By Jeffrey C. Kinkley


Modern Chinese Literature and Culture, vol. 14, no. 2, pp.130-162


Gao Xingjian’s exile and his commitment to aesthetic modernism have caused some critics to question Gao’s “Chineseness.” Without intending to validate any “purity of Chineseness” discourse that may underlie such questions, this essay finds that Gao Xingjian’s masterpiece, Soul Mountain, even when its technique and subject matter seem least “Chinese” (modernist, non-mainstream, and concerned with the non-Han), is embedded in Chinese cultural traditions. There are specific precedents for Soul Mountain’s creativity in China’s modern literary tradition as exemplified by Shen Congwen, and even in the farther tradition of the Songs of the South (Chu ci) anthology of Qu Yuan and his school.

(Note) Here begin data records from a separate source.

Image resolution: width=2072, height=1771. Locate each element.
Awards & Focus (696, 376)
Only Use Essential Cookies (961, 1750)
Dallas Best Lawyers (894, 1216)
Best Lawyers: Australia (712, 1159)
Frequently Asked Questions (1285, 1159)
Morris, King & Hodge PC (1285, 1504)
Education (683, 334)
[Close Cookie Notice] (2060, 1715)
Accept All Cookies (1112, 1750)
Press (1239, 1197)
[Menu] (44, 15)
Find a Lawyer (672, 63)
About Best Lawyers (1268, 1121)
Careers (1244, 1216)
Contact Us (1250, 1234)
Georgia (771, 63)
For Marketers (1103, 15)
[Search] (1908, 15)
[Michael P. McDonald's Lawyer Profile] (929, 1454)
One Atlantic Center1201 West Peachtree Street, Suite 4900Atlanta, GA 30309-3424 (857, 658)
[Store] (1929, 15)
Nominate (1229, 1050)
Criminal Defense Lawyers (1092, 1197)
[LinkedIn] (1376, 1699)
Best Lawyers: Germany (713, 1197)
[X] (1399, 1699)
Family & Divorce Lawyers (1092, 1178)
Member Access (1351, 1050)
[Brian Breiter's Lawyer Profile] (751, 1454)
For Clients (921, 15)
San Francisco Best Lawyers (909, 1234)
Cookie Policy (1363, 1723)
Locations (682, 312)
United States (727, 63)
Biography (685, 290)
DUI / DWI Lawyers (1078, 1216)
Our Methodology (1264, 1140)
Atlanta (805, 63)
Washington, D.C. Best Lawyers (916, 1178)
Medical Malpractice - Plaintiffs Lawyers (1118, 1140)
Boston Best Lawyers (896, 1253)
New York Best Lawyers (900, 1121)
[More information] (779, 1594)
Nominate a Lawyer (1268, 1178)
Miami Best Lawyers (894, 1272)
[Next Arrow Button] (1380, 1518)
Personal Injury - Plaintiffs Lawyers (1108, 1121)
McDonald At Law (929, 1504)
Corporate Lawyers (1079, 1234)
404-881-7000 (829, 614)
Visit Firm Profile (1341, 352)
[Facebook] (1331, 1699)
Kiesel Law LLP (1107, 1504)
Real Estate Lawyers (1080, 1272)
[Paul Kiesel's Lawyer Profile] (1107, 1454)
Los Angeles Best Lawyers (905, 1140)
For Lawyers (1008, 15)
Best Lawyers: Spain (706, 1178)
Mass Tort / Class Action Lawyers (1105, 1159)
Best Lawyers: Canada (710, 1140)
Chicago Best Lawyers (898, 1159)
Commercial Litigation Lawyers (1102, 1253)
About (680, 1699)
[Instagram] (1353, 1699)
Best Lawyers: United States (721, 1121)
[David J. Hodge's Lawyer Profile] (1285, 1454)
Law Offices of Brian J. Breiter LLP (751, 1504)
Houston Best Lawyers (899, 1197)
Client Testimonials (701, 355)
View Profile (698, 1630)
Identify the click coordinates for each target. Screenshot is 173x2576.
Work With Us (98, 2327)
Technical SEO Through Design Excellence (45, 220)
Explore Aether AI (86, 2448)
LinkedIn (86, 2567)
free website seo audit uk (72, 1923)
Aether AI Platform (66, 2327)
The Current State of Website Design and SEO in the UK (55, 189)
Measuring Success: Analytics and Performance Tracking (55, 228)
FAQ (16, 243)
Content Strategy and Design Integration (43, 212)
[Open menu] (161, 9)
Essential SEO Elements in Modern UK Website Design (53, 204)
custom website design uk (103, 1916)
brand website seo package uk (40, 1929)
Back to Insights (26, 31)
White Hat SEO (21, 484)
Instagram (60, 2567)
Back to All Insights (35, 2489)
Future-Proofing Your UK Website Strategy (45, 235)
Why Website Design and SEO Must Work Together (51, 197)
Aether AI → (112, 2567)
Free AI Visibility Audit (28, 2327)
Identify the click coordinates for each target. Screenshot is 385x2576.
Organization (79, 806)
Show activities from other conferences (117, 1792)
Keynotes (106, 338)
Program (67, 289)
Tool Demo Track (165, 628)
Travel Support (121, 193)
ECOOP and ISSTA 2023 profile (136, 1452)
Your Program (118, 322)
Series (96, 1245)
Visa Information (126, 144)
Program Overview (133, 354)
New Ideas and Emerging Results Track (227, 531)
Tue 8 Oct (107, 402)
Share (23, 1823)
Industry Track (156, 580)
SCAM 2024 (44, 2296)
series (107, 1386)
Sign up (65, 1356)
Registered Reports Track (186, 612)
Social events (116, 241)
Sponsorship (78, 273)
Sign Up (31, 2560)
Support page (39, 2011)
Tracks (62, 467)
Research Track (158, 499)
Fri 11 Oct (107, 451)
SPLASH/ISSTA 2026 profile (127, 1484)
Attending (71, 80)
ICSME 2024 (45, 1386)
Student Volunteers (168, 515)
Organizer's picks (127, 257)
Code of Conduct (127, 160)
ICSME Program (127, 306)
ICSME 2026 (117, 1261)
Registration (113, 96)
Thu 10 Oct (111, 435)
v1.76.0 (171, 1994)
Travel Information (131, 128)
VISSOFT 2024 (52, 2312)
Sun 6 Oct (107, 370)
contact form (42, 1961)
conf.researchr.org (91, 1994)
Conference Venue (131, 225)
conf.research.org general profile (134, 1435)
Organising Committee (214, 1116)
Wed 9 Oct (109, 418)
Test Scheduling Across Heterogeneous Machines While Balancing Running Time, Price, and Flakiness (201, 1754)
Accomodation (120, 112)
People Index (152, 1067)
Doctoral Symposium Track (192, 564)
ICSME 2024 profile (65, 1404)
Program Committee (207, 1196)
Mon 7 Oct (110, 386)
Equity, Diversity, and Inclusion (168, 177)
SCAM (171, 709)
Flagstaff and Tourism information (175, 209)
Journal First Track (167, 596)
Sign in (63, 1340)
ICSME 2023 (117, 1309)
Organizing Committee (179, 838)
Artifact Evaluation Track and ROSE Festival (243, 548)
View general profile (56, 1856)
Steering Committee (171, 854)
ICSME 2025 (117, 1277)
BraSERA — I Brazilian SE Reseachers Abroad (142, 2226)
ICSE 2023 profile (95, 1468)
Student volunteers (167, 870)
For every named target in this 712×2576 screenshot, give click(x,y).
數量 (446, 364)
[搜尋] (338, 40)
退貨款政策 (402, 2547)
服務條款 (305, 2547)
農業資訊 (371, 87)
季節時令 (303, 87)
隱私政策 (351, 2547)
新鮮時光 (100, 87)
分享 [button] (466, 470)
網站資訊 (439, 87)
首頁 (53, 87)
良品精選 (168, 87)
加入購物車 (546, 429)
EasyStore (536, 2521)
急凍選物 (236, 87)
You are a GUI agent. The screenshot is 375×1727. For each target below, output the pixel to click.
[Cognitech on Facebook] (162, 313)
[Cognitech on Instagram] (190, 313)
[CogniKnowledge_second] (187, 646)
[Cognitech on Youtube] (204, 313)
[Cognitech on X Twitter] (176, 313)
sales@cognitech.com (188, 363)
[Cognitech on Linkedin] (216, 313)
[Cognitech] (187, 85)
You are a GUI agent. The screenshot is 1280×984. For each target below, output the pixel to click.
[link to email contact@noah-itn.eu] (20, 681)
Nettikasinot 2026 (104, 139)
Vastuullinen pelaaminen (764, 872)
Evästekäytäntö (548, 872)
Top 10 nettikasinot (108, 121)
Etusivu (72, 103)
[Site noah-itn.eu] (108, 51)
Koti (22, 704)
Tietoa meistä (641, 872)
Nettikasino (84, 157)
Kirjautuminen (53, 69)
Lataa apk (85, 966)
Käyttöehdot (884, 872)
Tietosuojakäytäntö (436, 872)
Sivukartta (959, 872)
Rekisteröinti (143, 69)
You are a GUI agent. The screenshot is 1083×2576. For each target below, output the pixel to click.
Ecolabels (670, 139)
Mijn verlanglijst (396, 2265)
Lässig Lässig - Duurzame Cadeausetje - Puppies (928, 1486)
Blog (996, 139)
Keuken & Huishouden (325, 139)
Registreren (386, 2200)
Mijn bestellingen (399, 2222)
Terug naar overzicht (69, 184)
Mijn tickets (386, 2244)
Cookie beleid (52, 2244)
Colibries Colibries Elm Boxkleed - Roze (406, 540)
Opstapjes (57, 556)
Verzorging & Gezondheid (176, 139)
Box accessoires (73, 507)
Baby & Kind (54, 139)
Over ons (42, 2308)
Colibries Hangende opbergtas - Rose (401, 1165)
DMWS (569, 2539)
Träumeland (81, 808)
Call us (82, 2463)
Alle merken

Commonalities of the three great writers include not only their attraction to nature, travel, and pilgrimage, but also their interest in multi-ethnic southern Chinese culture, in the primitive, and in folk stories, songs, and shamanistic religion. The writers’ styles of symbolism, themes of erotic attraction, antipathy to Confucian piety, and skeptical spirit—paradoxically combined with a foundational belief in the world’s divinity—invite comparison, as do their eclecticism and inventiveness in genre and voice; in Soul Mountain, as in Qu Yuan’s “Li Sao,” the seductive and autobiographical voice switches gender in mid-narrative. Gao and Shen, the modern writers, share a commitment to experimental modernism, psychological and narratological dissection of the ego, and within the ego, the soul. Yet, future readers may well remember all three writers as much for their exiles—indeed, double exiles—as for their works. In each case, the second exile (or suicide, attempted suicide, or withdrawal from the literary scene) was more or less chosen by the writer, to the approval or dismay of opposing latter-day schools of critics.